### Objective
Duplicate the lines of the listing below between the line holding "Choose the Dark theme preview swatch" and the line holding "Action: pyautogui.click(x=150, y=306)", inclusive.
○ ○ ○ ○ ○
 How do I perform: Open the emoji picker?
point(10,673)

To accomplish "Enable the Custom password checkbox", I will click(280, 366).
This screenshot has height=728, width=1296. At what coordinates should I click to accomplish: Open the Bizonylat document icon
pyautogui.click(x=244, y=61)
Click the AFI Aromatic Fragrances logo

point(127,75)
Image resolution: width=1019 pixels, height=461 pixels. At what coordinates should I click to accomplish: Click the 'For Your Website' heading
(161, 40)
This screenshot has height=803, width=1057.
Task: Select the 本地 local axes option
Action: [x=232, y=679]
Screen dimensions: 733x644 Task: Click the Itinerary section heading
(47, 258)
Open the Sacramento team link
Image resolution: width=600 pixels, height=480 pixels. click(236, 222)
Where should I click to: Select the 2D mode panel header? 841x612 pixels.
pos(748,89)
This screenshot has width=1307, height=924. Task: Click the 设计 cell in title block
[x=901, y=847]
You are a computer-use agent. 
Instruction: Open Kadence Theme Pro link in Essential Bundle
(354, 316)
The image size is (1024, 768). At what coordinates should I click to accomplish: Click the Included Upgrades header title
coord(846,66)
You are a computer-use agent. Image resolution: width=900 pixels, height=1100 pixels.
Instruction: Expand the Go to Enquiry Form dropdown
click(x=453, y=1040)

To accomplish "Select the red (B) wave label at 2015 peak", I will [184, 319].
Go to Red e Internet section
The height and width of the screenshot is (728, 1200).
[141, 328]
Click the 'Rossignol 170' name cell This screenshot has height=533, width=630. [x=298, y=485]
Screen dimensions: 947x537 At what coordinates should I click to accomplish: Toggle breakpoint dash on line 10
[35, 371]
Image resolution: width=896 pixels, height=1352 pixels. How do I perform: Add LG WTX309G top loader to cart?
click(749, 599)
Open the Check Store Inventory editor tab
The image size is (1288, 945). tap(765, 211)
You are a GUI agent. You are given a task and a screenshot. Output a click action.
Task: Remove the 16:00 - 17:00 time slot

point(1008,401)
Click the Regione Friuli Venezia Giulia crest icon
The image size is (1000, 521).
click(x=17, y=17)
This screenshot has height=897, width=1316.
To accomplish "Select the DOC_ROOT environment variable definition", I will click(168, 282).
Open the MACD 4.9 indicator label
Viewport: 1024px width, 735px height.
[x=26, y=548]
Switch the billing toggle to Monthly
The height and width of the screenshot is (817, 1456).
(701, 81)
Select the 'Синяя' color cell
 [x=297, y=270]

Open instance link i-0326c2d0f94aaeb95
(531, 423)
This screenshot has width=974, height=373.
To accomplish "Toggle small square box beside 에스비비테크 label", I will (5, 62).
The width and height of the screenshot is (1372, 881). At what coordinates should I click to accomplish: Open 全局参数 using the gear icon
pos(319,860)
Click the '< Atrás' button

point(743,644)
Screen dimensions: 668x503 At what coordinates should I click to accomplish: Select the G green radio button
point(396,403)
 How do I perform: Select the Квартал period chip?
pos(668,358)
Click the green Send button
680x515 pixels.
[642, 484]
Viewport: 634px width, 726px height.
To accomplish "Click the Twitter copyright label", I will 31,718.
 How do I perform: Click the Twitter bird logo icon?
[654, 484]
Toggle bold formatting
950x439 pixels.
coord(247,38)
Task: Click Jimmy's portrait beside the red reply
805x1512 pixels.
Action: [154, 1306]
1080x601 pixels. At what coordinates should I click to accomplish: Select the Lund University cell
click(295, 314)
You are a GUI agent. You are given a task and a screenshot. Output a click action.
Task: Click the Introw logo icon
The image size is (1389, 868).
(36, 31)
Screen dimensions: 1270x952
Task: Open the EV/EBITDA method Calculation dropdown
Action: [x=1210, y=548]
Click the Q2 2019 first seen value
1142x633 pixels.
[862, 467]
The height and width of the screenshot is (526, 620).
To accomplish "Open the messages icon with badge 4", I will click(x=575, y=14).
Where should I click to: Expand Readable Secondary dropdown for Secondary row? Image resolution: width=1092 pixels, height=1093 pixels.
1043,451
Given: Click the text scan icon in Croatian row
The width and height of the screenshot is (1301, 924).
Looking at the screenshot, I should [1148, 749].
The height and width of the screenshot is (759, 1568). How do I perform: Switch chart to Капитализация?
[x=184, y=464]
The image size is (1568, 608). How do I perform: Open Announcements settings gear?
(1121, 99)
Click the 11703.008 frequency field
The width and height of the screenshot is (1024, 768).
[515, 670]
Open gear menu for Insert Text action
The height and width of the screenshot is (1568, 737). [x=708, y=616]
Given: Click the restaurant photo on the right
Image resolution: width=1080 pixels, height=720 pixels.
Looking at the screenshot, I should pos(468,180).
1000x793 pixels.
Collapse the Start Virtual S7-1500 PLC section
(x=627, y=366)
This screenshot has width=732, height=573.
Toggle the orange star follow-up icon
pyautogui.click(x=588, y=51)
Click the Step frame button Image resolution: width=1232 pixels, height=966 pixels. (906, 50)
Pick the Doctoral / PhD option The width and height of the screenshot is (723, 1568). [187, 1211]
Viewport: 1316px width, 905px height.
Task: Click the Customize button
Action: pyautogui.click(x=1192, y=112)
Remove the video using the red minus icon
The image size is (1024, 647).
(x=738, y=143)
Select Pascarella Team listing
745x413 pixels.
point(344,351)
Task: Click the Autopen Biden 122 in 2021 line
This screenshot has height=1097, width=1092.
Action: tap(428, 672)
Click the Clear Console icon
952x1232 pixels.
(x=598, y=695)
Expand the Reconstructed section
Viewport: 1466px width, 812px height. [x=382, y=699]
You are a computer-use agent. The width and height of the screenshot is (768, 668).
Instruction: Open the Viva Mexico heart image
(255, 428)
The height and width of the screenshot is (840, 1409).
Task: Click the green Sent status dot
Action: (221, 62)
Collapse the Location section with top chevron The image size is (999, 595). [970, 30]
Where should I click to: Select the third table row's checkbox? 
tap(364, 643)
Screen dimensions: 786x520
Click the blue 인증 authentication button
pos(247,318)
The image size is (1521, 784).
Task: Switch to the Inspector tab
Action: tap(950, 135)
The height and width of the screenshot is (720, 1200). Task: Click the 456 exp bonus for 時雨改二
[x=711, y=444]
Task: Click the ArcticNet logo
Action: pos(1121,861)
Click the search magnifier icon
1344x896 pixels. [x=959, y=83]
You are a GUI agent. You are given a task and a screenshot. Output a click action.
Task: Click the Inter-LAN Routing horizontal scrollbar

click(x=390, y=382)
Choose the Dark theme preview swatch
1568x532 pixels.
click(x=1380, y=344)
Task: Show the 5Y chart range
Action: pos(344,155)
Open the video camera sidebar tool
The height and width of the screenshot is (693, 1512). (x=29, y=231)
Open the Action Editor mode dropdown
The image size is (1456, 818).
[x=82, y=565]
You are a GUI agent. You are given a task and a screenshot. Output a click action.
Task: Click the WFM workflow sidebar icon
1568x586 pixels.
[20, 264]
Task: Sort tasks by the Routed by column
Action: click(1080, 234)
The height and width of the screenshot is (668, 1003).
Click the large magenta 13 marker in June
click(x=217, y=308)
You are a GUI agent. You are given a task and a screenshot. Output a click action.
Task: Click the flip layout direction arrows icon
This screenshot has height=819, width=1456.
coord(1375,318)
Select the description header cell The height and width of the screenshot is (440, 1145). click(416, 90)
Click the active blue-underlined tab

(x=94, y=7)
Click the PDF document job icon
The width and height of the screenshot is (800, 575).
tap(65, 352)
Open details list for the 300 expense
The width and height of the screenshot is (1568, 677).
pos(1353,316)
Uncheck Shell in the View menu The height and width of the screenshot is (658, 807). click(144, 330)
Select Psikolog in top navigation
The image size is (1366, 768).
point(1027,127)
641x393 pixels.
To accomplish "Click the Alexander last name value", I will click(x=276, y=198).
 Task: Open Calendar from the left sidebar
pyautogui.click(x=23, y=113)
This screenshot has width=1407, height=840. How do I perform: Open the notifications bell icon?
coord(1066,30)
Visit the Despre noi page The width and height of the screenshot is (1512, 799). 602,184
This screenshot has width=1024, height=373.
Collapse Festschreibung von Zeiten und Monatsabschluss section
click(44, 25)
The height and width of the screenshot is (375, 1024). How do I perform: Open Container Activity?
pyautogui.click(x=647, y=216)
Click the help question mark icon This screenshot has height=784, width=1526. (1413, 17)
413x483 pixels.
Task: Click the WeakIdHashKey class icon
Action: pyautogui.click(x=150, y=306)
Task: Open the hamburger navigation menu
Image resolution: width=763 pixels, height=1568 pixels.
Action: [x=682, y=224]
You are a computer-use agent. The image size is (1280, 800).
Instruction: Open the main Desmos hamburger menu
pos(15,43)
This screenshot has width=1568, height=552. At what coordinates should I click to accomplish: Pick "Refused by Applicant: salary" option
○ ○ ○ ○ ○
### Exercise response
Choose the Dark theme preview swatch
1568x532 pixels.
click(x=1380, y=344)
Task: Show the 5Y chart range
Action: pos(344,155)
Open the video camera sidebar tool
The height and width of the screenshot is (693, 1512). (x=29, y=231)
Open the Action Editor mode dropdown
The image size is (1456, 818).
[x=82, y=565]
You are a GUI agent. You are given a task and a screenshot. Output a click action.
Task: Click the WFM workflow sidebar icon
1568x586 pixels.
[20, 264]
Task: Sort tasks by the Routed by column
Action: click(1080, 234)
The height and width of the screenshot is (668, 1003).
Click the large magenta 13 marker in June
click(x=217, y=308)
You are a GUI agent. You are given a task and a screenshot. Output a click action.
Task: Click the flip layout direction arrows icon
This screenshot has height=819, width=1456.
coord(1375,318)
Select the description header cell The height and width of the screenshot is (440, 1145). click(416, 90)
Click the active blue-underlined tab

(x=94, y=7)
Click the PDF document job icon
The width and height of the screenshot is (800, 575).
tap(65, 352)
Open details list for the 300 expense
The width and height of the screenshot is (1568, 677).
pos(1353,316)
Uncheck Shell in the View menu The height and width of the screenshot is (658, 807). click(144, 330)
Select Psikolog in top navigation
The image size is (1366, 768).
point(1027,127)
641x393 pixels.
To accomplish "Click the Alexander last name value", I will click(x=276, y=198).
 Task: Open Calendar from the left sidebar
pyautogui.click(x=23, y=113)
This screenshot has width=1407, height=840. How do I perform: Open the notifications bell icon?
coord(1066,30)
Visit the Despre noi page The width and height of the screenshot is (1512, 799). 602,184
This screenshot has width=1024, height=373.
Collapse Festschreibung von Zeiten und Monatsabschluss section
click(44, 25)
The height and width of the screenshot is (375, 1024). How do I perform: Open Container Activity?
pyautogui.click(x=647, y=216)
Click the help question mark icon This screenshot has height=784, width=1526. (1413, 17)
413x483 pixels.
Task: Click the WeakIdHashKey class icon
Action: pyautogui.click(x=150, y=306)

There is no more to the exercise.